== THE TASK ==
Can you lay out the lines between the one containing "Click the tweet" and the one containing "[x=230, y=160]", inclusive, as a Markdown table with columns Row and Entry, numbering each row and leaving out blank lines?

== MATERIAL FOR THIS TASK ==
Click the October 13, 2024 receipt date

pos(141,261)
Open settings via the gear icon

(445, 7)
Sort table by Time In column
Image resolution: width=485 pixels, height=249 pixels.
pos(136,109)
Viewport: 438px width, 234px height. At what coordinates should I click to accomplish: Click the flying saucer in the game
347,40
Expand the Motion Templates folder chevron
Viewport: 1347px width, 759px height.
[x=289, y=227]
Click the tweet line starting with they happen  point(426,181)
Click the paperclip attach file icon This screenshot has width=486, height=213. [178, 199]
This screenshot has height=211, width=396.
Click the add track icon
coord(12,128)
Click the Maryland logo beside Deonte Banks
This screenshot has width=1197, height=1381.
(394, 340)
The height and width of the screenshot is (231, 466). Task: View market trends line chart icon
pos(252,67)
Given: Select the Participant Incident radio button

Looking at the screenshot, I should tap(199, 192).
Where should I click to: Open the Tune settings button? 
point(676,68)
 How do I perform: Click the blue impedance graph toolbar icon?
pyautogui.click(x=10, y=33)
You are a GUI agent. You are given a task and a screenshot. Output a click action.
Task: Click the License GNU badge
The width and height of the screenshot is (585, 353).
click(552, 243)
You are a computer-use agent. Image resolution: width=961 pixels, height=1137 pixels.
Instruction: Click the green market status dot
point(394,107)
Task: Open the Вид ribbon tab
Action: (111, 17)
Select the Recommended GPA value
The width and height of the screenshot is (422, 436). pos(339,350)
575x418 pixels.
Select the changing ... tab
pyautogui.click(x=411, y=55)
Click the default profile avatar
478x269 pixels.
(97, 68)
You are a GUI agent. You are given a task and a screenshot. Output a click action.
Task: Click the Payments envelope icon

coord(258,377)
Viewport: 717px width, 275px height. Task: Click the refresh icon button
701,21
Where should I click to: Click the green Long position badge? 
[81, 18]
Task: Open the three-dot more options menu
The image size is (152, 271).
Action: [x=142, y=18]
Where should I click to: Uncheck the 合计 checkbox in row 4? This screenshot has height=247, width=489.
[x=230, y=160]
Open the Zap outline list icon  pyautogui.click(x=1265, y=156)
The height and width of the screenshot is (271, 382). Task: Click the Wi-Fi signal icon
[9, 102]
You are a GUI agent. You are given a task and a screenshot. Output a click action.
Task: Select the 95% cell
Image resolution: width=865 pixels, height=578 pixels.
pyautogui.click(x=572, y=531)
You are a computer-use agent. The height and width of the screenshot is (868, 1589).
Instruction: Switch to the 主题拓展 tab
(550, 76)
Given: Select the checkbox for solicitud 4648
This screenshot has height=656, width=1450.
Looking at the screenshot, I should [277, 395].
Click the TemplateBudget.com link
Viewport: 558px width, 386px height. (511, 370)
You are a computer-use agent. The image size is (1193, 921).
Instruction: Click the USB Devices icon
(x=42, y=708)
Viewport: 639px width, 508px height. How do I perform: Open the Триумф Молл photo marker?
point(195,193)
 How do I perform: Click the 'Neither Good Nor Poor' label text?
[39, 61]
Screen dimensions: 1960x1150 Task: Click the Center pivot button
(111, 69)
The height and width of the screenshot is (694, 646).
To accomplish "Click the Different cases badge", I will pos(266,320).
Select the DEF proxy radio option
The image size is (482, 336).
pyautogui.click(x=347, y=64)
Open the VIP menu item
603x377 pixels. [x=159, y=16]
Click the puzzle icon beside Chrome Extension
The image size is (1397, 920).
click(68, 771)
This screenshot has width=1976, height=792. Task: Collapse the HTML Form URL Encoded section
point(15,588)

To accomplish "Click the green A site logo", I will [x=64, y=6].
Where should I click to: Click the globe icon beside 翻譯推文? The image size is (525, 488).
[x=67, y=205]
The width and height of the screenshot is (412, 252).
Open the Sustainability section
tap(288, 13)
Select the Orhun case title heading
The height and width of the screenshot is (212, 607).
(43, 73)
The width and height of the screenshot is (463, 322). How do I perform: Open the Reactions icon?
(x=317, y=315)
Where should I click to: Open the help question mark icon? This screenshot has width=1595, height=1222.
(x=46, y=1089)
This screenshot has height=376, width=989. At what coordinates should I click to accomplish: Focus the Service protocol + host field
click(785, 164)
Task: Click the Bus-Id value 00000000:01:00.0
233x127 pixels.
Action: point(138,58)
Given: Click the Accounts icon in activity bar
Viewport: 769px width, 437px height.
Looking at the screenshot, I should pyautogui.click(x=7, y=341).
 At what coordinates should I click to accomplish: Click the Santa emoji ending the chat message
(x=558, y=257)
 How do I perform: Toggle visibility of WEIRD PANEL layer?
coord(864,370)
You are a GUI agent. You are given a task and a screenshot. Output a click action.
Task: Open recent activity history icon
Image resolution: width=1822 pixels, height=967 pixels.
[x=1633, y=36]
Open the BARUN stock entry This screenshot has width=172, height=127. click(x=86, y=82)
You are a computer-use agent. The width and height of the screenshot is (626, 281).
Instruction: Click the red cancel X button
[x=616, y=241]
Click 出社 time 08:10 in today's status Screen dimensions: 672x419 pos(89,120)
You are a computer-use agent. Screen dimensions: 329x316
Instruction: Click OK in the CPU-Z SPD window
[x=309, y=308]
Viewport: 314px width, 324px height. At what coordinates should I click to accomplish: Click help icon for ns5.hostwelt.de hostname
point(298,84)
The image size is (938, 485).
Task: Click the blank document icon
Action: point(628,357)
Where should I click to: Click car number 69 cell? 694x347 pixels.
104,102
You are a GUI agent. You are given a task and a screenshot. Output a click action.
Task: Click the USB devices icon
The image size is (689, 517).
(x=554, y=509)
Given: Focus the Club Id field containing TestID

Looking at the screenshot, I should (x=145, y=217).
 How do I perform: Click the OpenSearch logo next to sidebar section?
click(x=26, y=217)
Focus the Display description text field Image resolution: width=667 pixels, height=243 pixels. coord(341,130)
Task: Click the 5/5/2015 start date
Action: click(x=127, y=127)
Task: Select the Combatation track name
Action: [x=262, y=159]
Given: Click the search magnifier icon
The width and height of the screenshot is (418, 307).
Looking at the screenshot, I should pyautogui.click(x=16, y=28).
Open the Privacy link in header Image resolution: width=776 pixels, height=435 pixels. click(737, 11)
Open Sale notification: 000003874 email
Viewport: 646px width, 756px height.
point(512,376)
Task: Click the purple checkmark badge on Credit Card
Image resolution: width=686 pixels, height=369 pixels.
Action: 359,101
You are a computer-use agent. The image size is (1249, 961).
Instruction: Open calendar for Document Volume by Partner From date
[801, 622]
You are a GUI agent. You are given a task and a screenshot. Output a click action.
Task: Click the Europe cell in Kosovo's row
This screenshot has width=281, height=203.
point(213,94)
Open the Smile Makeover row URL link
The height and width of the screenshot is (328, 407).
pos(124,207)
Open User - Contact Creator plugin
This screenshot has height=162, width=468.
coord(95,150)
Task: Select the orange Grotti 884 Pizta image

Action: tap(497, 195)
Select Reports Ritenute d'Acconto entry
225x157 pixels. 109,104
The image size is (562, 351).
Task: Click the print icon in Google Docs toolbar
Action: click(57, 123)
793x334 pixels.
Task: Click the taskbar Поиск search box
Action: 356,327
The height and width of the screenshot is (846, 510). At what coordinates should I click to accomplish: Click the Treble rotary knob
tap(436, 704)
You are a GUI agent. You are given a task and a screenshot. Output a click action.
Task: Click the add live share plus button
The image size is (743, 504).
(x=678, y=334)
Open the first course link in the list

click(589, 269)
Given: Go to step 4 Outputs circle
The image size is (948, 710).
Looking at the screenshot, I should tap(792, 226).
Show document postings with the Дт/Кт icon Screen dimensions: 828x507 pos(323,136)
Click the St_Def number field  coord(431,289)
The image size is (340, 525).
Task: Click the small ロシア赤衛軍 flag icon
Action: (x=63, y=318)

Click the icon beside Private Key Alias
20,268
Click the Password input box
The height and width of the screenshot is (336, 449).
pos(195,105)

== WRITTEN RESPONSE ==
| Row | Entry |
|---|---|
| 1 | Click the tweet line starting with they happen  point(426,181) |
| 2 | Click the paperclip attach file icon This screenshot has width=486, height=213. [178, 199] |
| 3 | This screenshot has height=211, width=396. |
| 4 | Click the add track icon |
| 5 | coord(12,128) |
| 6 | Click the Maryland logo beside Deonte Banks |
| 7 | This screenshot has width=1197, height=1381. |
| 8 | (394, 340) |
| 9 | The height and width of the screenshot is (231, 466). Task: View market trends line chart icon |
| 10 | pos(252,67) |
| 11 | Given: Select the Participant Incident radio button |
| 12 | Looking at the screenshot, I should tap(199, 192). |
| 13 | Where should I click to: Open the Tune settings button?  |
| 14 | point(676,68) |
| 15 |  How do I perform: Click the blue impedance graph toolbar icon? |
| 16 | pyautogui.click(x=10, y=33) |
| 17 | You are a GUI agent. You are given a task and a screenshot. Output a click action. |
| 18 | Task: Click the License GNU badge |
| 19 | The width and height of the screenshot is (585, 353). |
| 20 | click(552, 243) |
| 21 | You are a computer-use agent. Image resolution: width=961 pixels, height=1137 pixels. |
| 22 | Instruction: Click the green market status dot |
| 23 | point(394,107) |
| 24 | Task: Open the Вид ribbon tab |
| 25 | Action: (111, 17) |
| 26 | Select the Recommended GPA value |
| 27 | The width and height of the screenshot is (422, 436). pos(339,350) |
| 28 | 575x418 pixels. |
| 29 | Select the changing ... tab |
| 30 | pyautogui.click(x=411, y=55) |
| 31 | Click the default profile avatar |
| 32 | 478x269 pixels. |
| 33 | (97, 68) |
| 34 | You are a GUI agent. You are given a task and a screenshot. Output a click action. |
| 35 | Task: Click the Payments envelope icon |
| 36 | coord(258,377) |
| 37 | Viewport: 717px width, 275px height. Task: Click the refresh icon button |
| 38 | 701,21 |
| 39 | Where should I click to: Click the green Long position badge?  |
| 40 | [81, 18] |
| 41 | Task: Open the three-dot more options menu |
| 42 | The image size is (152, 271). |
| 43 | Action: [x=142, y=18] |
| 44 | Where should I click to: Uncheck the 合计 checkbox in row 4? This screenshot has height=247, width=489. |
| 45 | [x=230, y=160] |